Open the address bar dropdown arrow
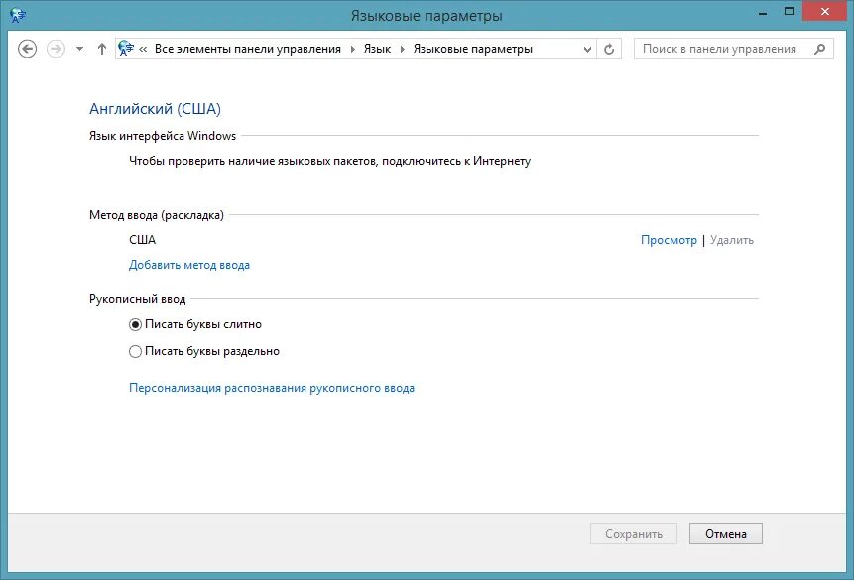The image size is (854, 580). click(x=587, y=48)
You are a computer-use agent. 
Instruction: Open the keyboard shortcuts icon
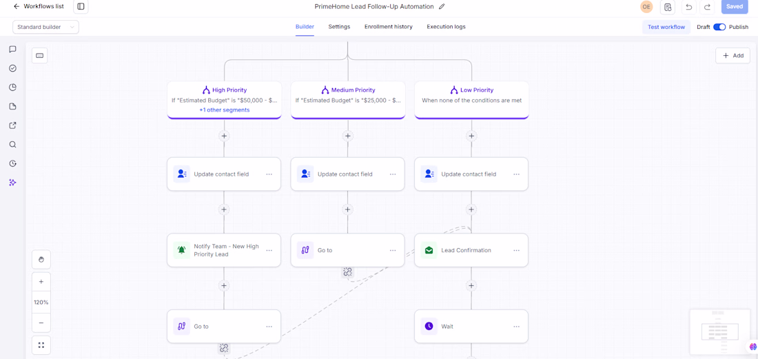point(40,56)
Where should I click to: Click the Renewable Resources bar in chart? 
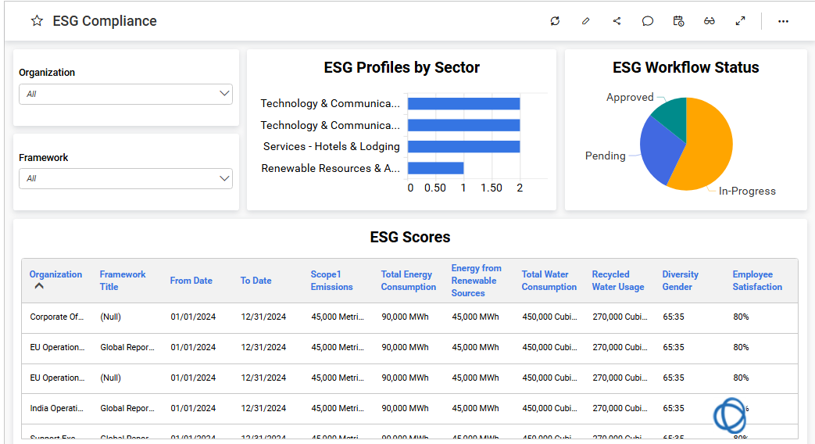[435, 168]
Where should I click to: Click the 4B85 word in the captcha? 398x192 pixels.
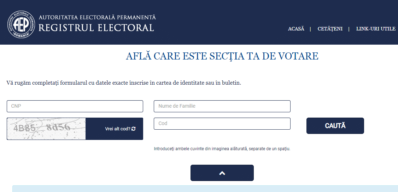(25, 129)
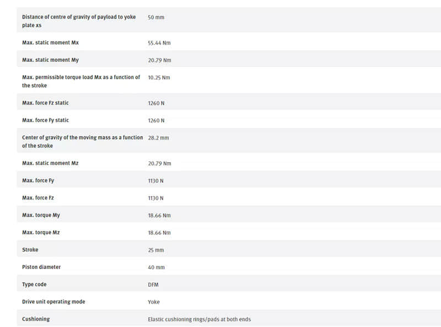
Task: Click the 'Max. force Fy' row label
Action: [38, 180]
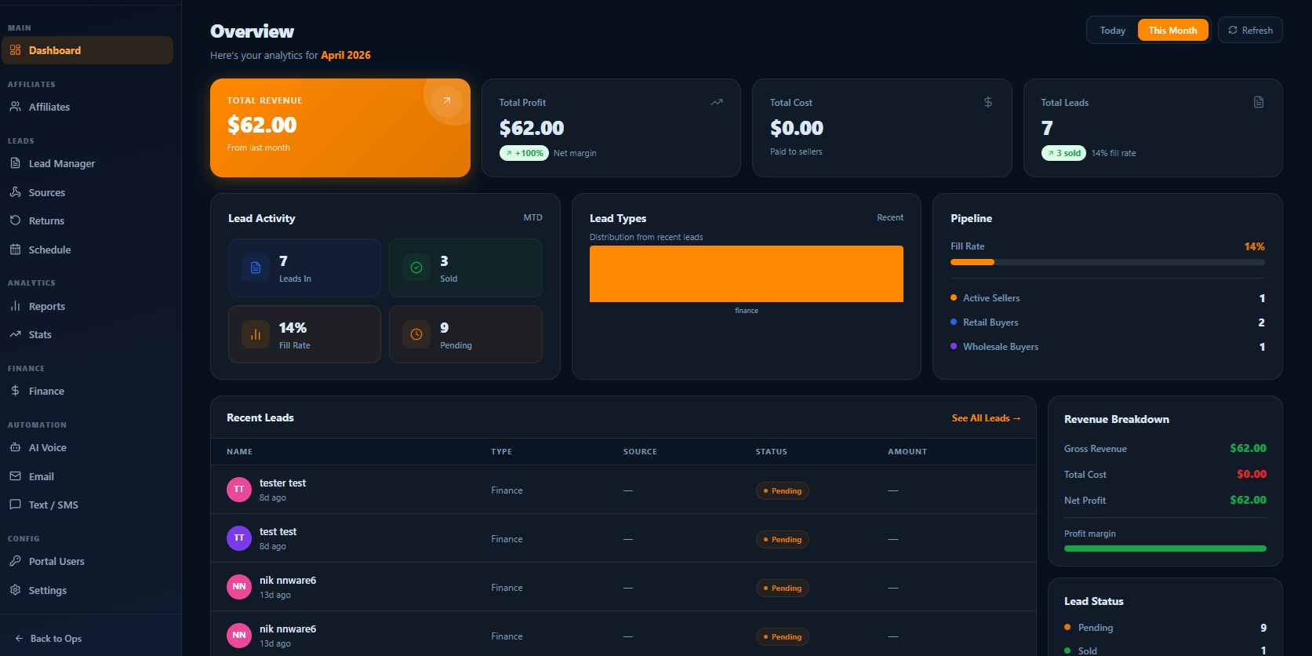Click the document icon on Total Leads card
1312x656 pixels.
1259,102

========================

• Requirement:
Exclude all pictures and return precisely the lines from the one containing "Where should I click to: Click the 4B85" through the closing line of the data.

• Reply to the task:
Where should I click to: Click the 4B85 word in the captcha? 398x192 pixels.
(25, 129)
Task: Click the 'Max. force Fy' row label
Action: [38, 180]
Click the document icon on Total Leads card
1312x656 pixels.
1259,102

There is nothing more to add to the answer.